Anyone who is a parent already knows that parenting is one of the most demanding roles we get to experience in life! But why does it have to be so challenging? Why is it that, no matter how positive our intentions and how much we really love our kids, we react the way we do? Why do we find it difficult to respond in a calm, confident, clear, and loving way when we know that's what our kids really need?
It is perfectly normal to believe that it's our child's behavior that makes us feel the way we do, and may justify why we get upset. But I'm here to tell you there's something else going on, and that our child's behavior is simply setting it off!
I have learned what I believe to be the biggest secret to understanding and solving these relationship challenges between parents and their kids. Stated simply, here is the secret:
Our child's behavior triggers our own "unfinished business."

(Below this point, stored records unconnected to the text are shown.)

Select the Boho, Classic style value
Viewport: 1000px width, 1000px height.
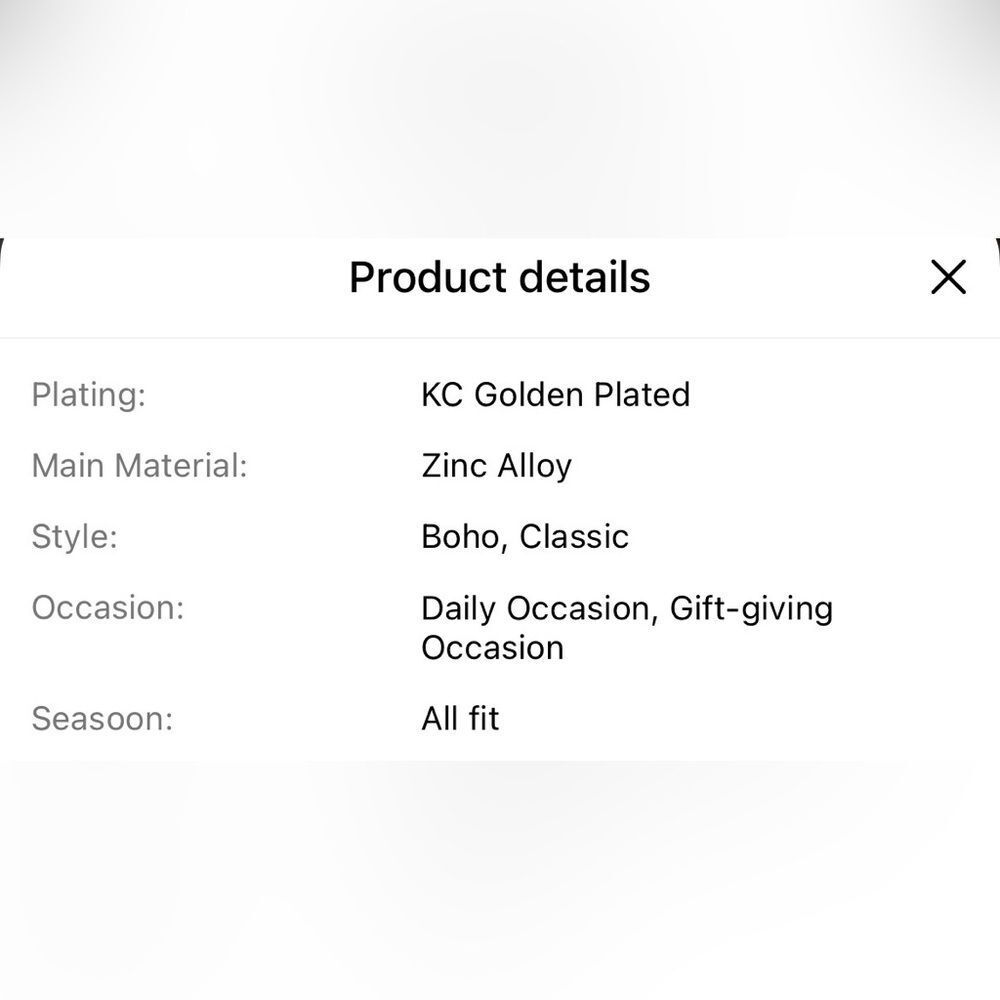tap(525, 536)
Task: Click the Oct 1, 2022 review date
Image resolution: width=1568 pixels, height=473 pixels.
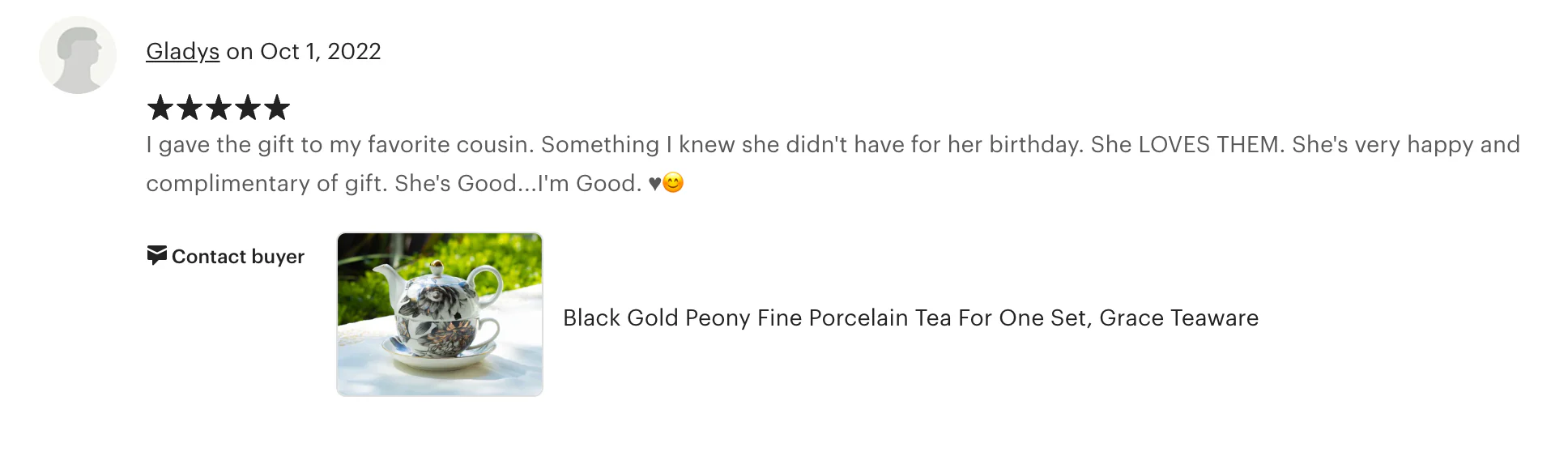Action: 320,52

Based on brain research, this is what we now understand about emotional triggers:
- A trigger is a specific person, event or behavior that initiates an automatic impulse or reaction that sends us into fight, flight, or freeze (also called “survival mode”).
- No matter how good our intention is, when we are triggered we cannot respond in a way that is rational and calm.
- Everyone has emotional triggers, but they vary from person to person, based primarily on how we were treated and brought up as children.
To understand these triggers, think about your child being really upset or angry in public, acting in a way that frustrates or embarrasses you. Your automatic reaction might be to get visibly upset, or even quietly angry; you might feel compelled to yell at them, get out of there immediately, or give them whatever they want to make them stop. It may seem like a perfectly natural reaction to get upset when our child acts in a way that we don't like, right?
But do you ever wonder why someone else is not even phased by a particular behavior that sends you through the roof? Or why there are times when you can handle what your child is doing, but there are other times you totally shut down and lose your composure?
It’s common to feel these automatic impulses more often if we grew up in an environment that was not nurturing or loving. These triggers are personal, and bring up our own “unfinished business” -- that is, the unresolved emotions, thoughts, and beliefs that get stimulated by something in the environment. They bring up parts of us that feel unloved, unsupported, and perhaps disrespected.
But no matter how strong these emotional triggers may seem in the moment, they are also a huge opportunity for self-awareness and personal growth. And, you can transform them!
When I understood this one, very important function of our human psychology and physiology, it turned my parenting around. I took the time to really understand how our brain is wired to react, and discovered what needs to happen to rewire and become the calm, loving, confident parent we truly want to be!
I found that taking responsibility for and moving through these emotional triggers really is the KEY to being calm, thinking clearly, setting limits that make sense, and coming up with creative, win-win opportunities and solutions with our kids.